Stream 1 (Starting out in ML)
This stream is suitable for participant that do not have any ML experience and are interested in a curriculum for self-learning. The following curriculum along with a support group of peers going through the same journey will prepare participants for stream two.
You don’t need to know everything about everything. At the beginning, focus on learning a few things really well.
- Machine learning basics: how to formulate a machine learning problem
- Introduction, and Chapter 5 of the deep learning book
- Note: if you need a refresher on Linear Algebra, probability theory, and numerical computation, chapters 2-4 in the deep learning book are a great resource.
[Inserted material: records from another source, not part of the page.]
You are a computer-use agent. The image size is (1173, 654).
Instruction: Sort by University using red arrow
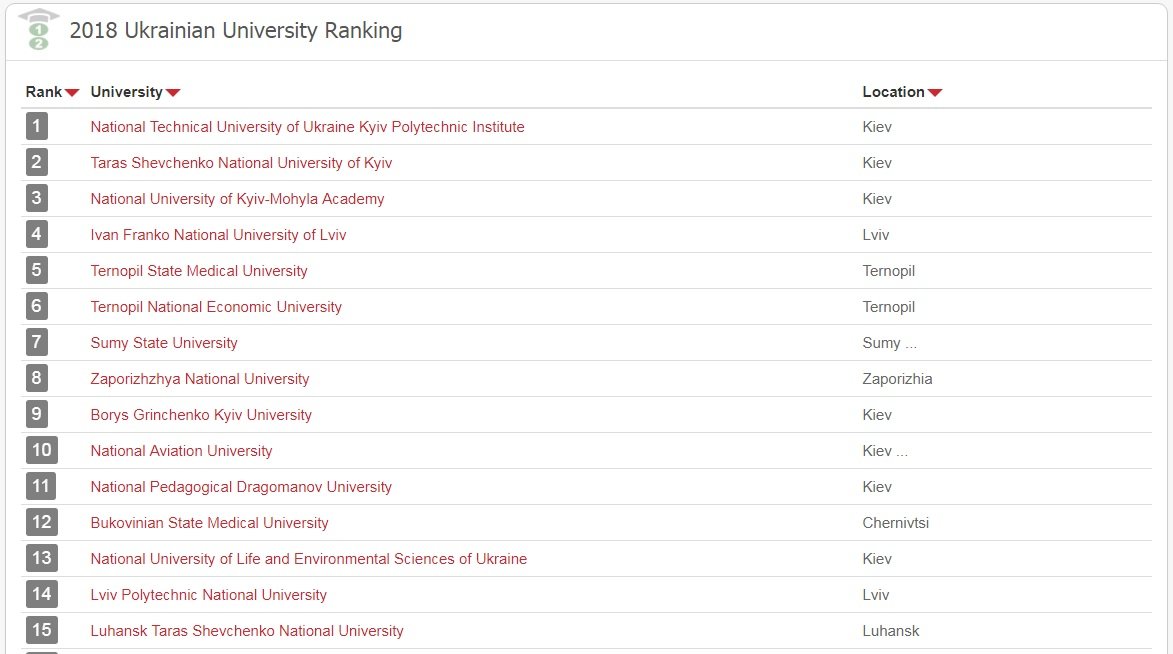tap(173, 93)
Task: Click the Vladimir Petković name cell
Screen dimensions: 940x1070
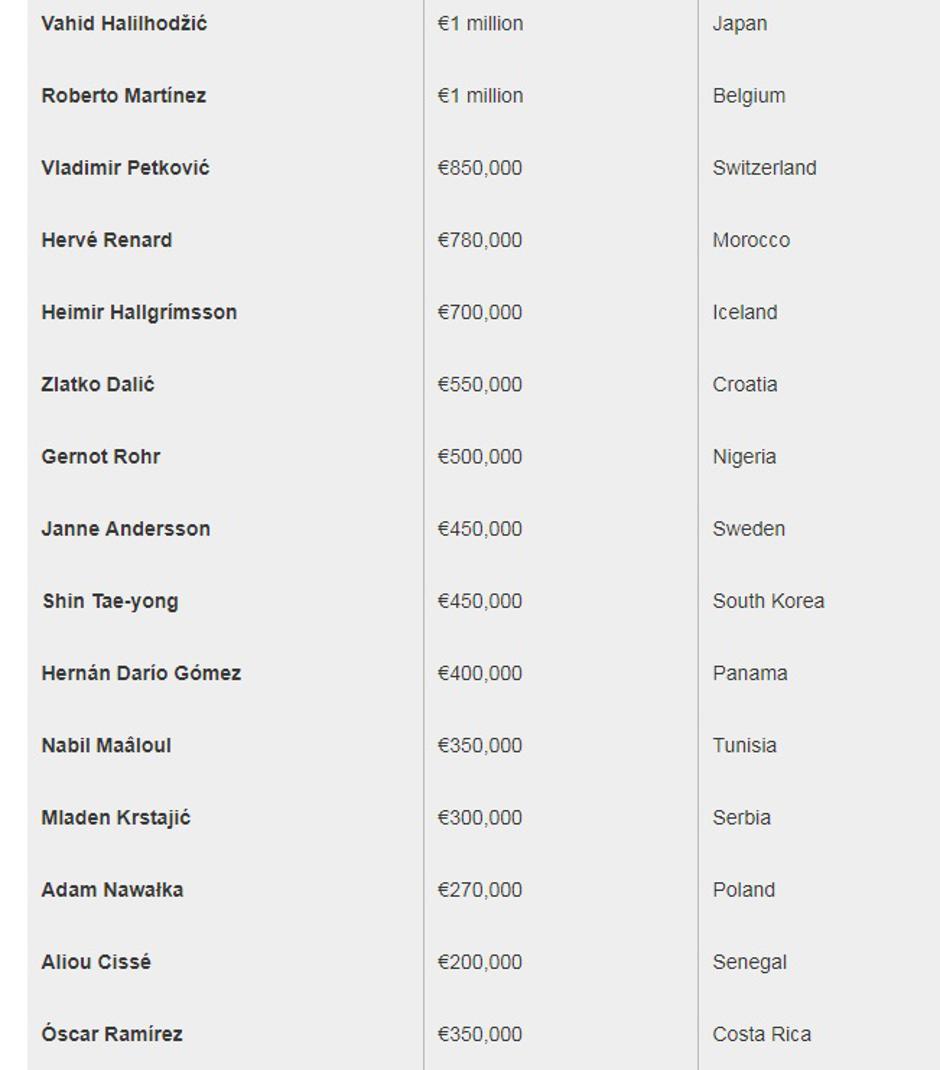Action: coord(125,168)
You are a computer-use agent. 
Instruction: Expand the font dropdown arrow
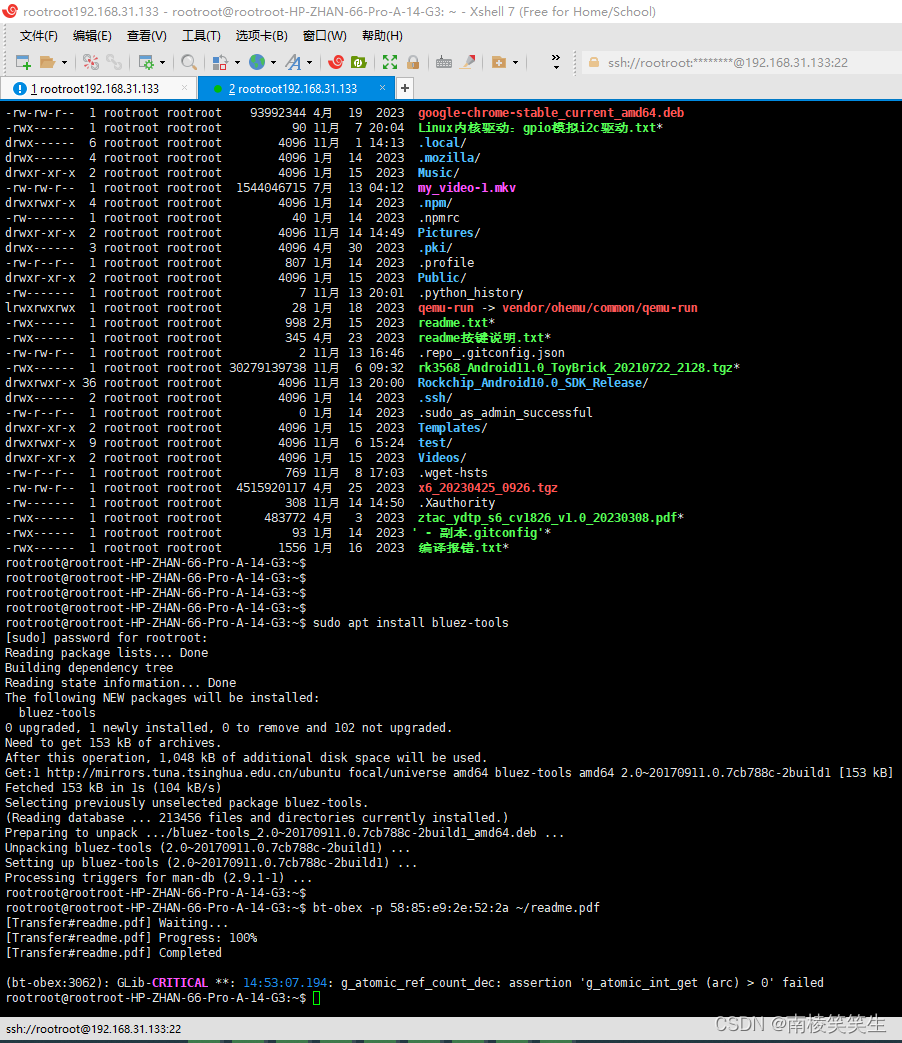pos(309,62)
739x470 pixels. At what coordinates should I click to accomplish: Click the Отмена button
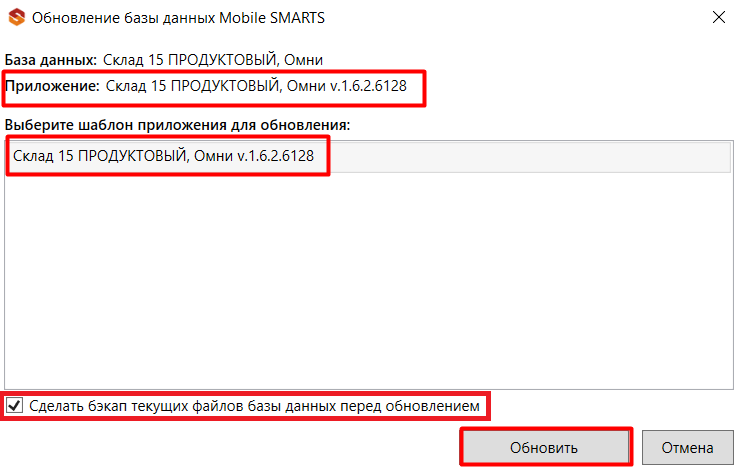pyautogui.click(x=687, y=447)
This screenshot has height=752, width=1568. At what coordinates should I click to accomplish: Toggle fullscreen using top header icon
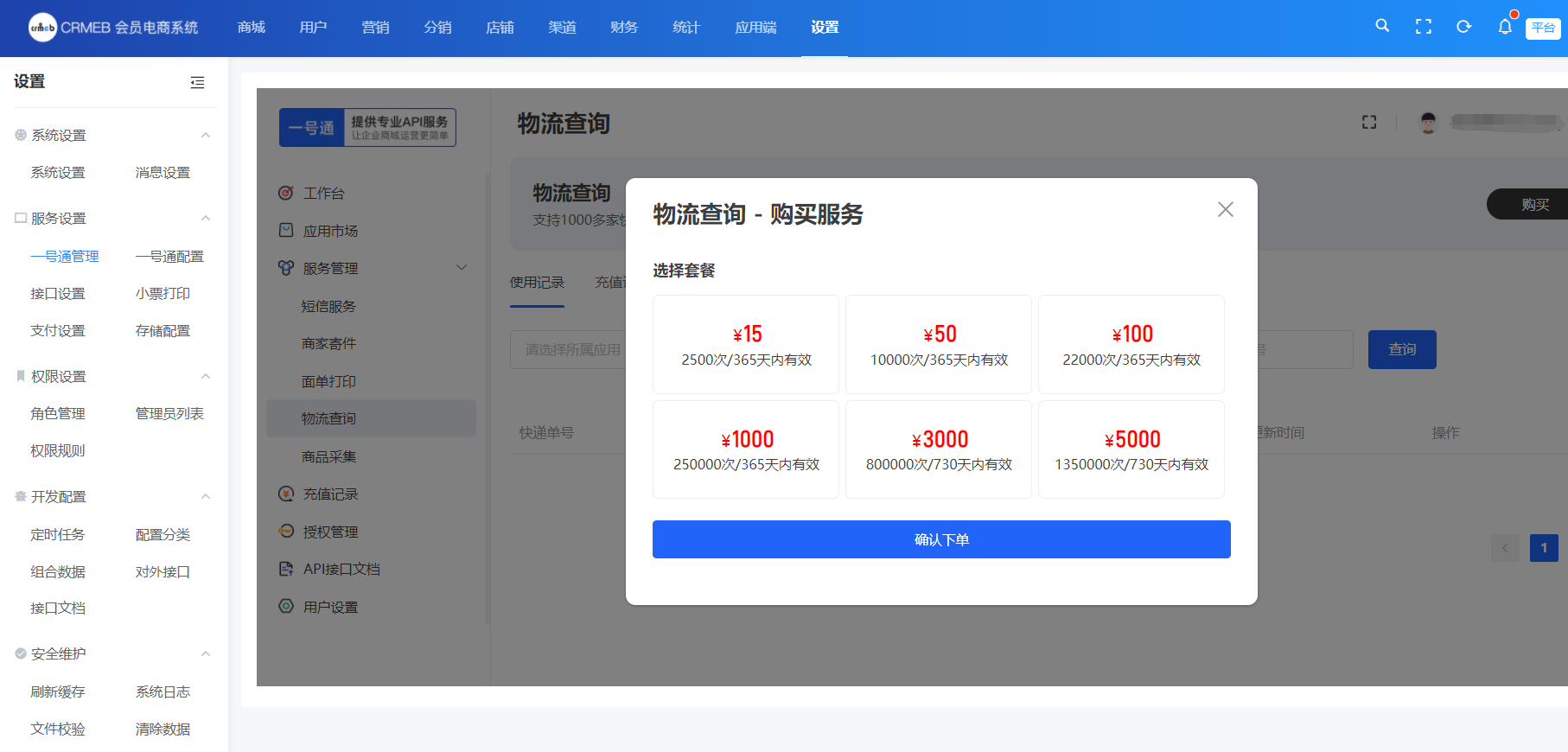(1423, 27)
- [optional] Chapter 1 of Hands-on machine learning book
- Introduction, and Chapter 5 of the deep learning book
- Learn theory of 5 basic algorithms, how to evaluate them and how to use them in practice (sklearn):
- regression:
- Linear regression
- Clustering:
- K-means clustering
- classification:
- logistic regression
- SVMs
- Random forests
- regression:
- Model evaluation
- Cross-validation, over-fitting,
- accuracy, recall, precision, F1 score, ROC curve, loss functions
- Project 1 [Kaggle]
- study problem formulation
- follow others’ solutions with various algorithms
- replicate existing solutions and understand various aspects of data preparation and modeling
Guidance on picking Projects
- project 1 (Stream 1):
- should be doable in a span of a week (estimated 40-60 hours),
- focus is on learning by example, how a data problem is formulated, how others solved the problem.
- Test: the main question to be able to answer everywhere is “WHY”?
- What business problem does solving this problem tries to meet? What is the value of the project if solved?
- Test: Think about the business, is this problem worth solving?
- Understand the data, how to pre-process, explore, normalize similar datasets, why? and what tools are used?
- Test: Can you do the data preparation on a similar dataset?]
- why have a specific algorithm been used to model the dataset? How were the hyper-parameters chosen?
- Test: Can you compare the algorithms, what are pros and cons?
- Test: Can you apply the algorithms you studied on a different but similar problem?
- How is each solution evaluated? what is the evaluation metric?
- Test: Why does that metric make sense? Can you justify it? what are the alternatives?
- Test: How did you make sure the model didn’t overfit? Can you justify why the solution is correct?
- Can you write about the problem, and the solutions you studied, and the tools you used in a blog post?
- Test: Find gaps in your knowledge while writing you blog post.
- Test: what did you learn? What did you find very useful? What are the caveats?